Problem to solve: Your task is to extract every entry that follows word for word while excluding the pictures.

[Extracted data entries]
● ● ●

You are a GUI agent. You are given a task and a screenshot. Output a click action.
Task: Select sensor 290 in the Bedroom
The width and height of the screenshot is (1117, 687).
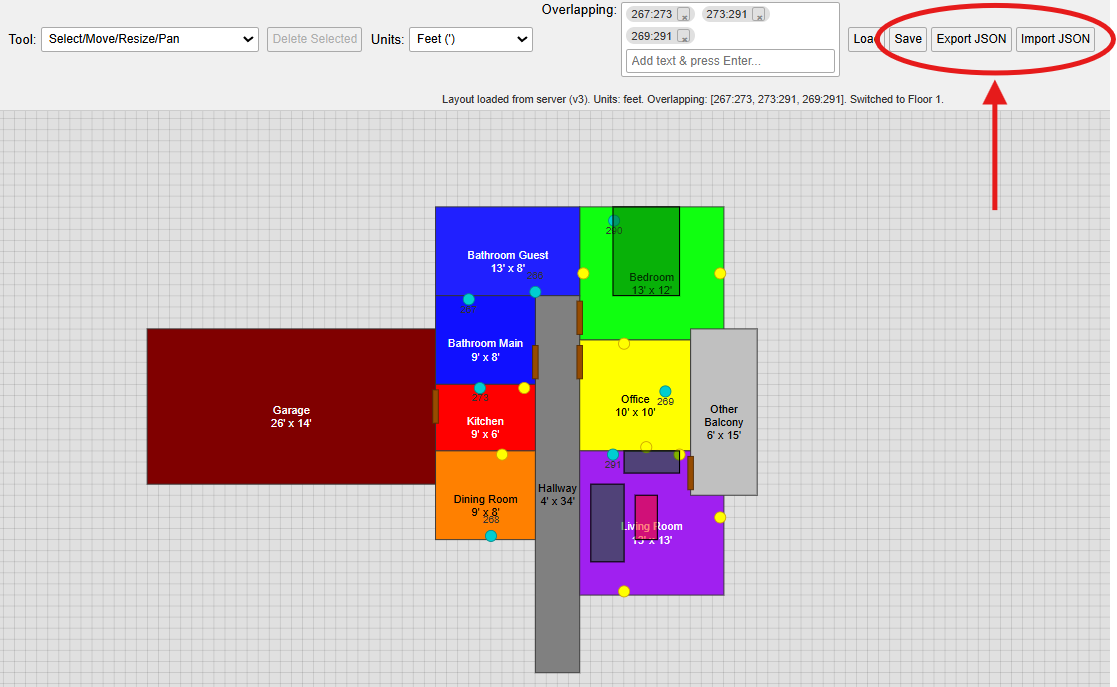point(614,221)
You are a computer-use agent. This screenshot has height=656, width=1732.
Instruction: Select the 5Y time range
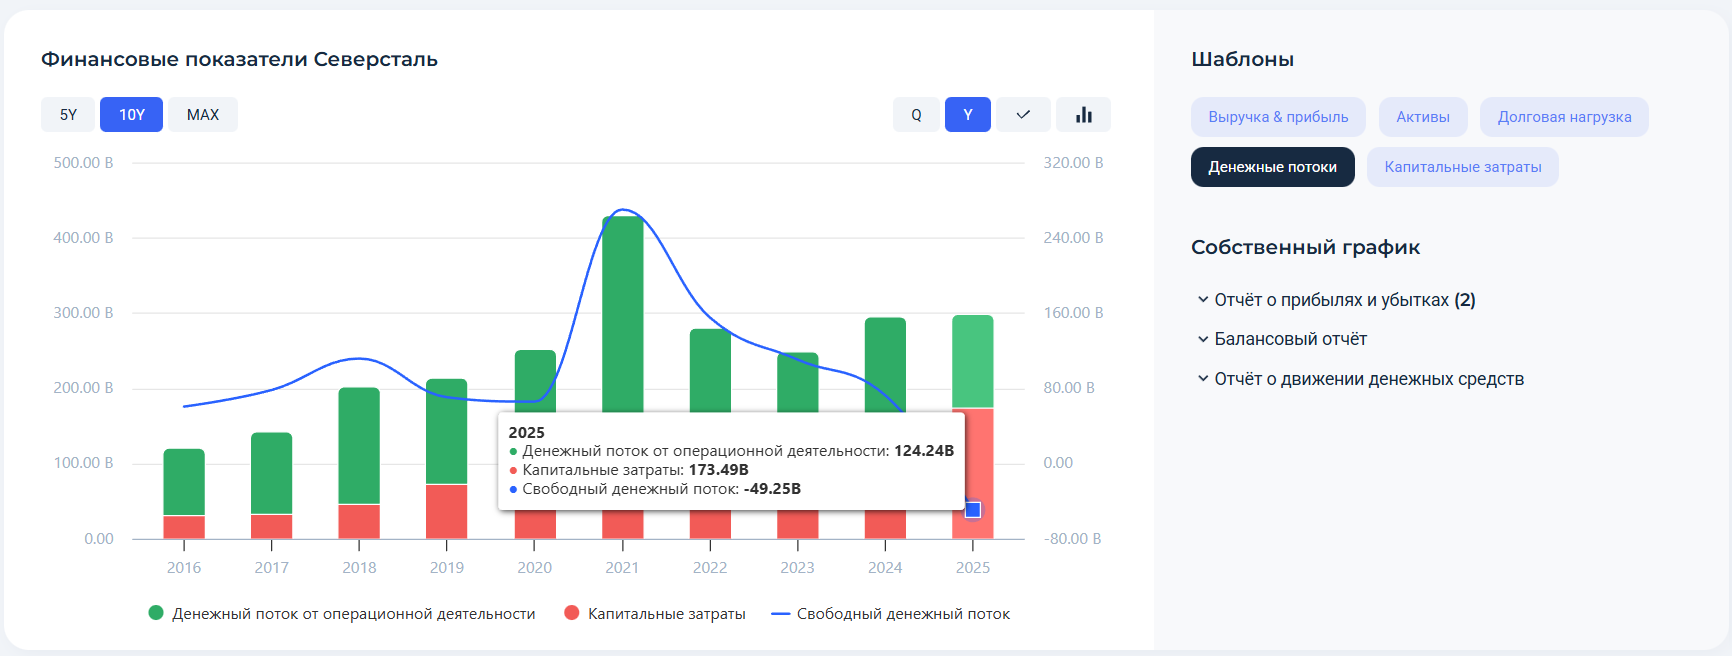[x=68, y=115]
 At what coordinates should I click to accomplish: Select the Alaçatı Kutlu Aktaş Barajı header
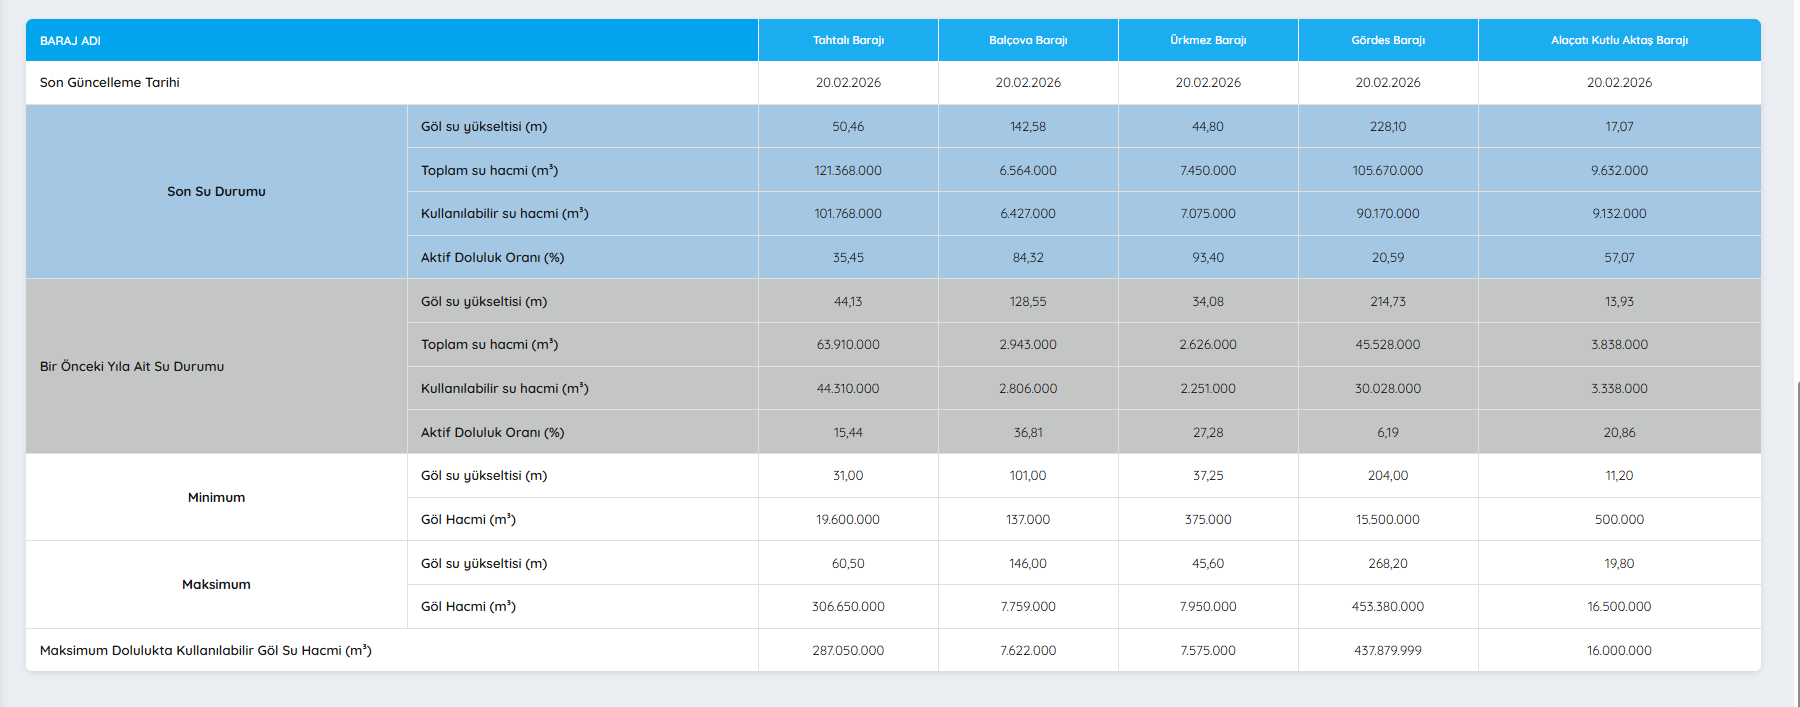(1619, 41)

● ● ●

Output below:
You are a GUI agent. You are given a task and a screenshot. Output a click action.
Task: Select sensor 290 in the Bedroom
The width and height of the screenshot is (1117, 687).
point(614,221)
You are a computer-use agent. This screenshot has height=656, width=1732.
Instruction: Select the 5Y time range
[x=68, y=115]
 At what coordinates should I click to accomplish: Select the Alaçatı Kutlu Aktaş Barajı header
(1619, 41)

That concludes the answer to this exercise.